By Tracy Clemons

CLARKSVILLE, Mo. (KSDK) - National Guard and AmeriCorps volunteers are still in Clarksville working to keep the floodwaters coming into the city streets under control.

Parts of the flood wall they built gave way, allowing water to get through. Crews put a wall inside the wall to reinforce it.

Mayor Jo Anne Smiley tells us in this flood fight, they've filled 500,000 sandbags and used over 8,000 tons of sand and rock. She says without those, the flood would have won.

The city is not out of the woods yet, but Mayor Smiley says the worst is over and they're glad it wasn't a repeat of the floods of '08. She credits the people who came from far and wide to help.

"The only way this community in particular survives these kinds of events is volunteer help because we've had more volunteers in town than we have people who live here," Mayor Smiley said. "And the people who live here are for the most part aged. We have a lot of elderly people who live in this community who are perfectly willing to help but can't do sandbagging and can't do this heavy lifting kind of thing."

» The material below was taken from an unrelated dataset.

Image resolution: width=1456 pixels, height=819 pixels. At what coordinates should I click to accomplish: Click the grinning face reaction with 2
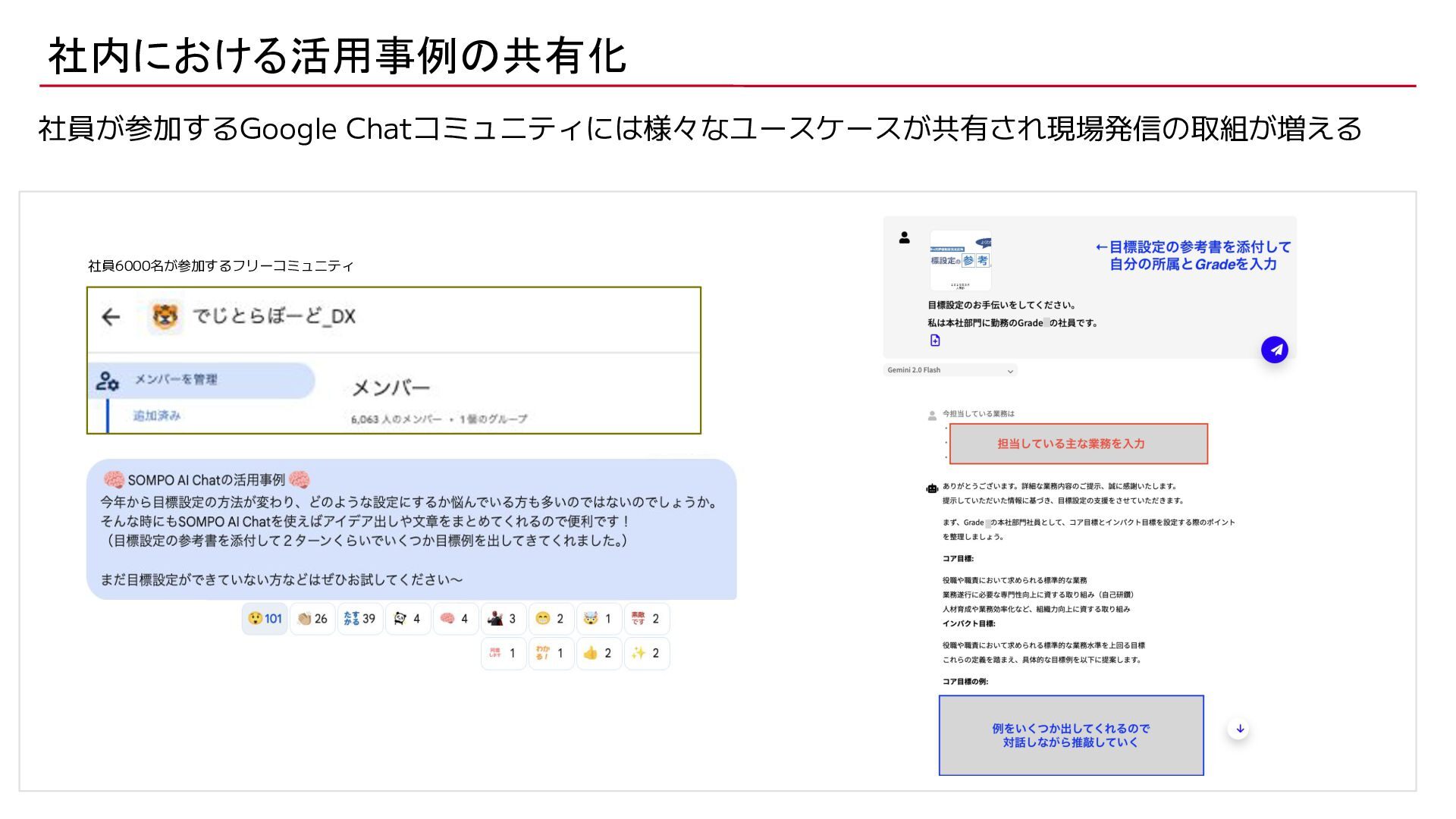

Most of the businesses in town have been closed for several days. One that's stayed open is Clarksville Station restaurant. Its main entrance on Highway 79 is closed off because of flooding to a three mile stretch of the highway that runs directly in front of the restaurant.

The owner, Nathalie Pettus, says she had to build her own berms to protect her property because the city told her a few years ago that it couldn't protect her from flooding. She hopes the city puts something similar in place.

"Its poor little budget is so small," Pettus said. "They have a lot to protect in town. It's too bad that we don't have berms like this that are permanent in town so valuable resources can be put to other uses."

We also spoke to the owner of the Clarksville Antique Center. She says there's about four feet of water in the parking lot, but inside is completely dry.

The city is working to figure out the final cost of this flood. The floods of '08 cost about $550,000.

Mayor Smiley says she wouldn't be surprised if this flood was around the same amount.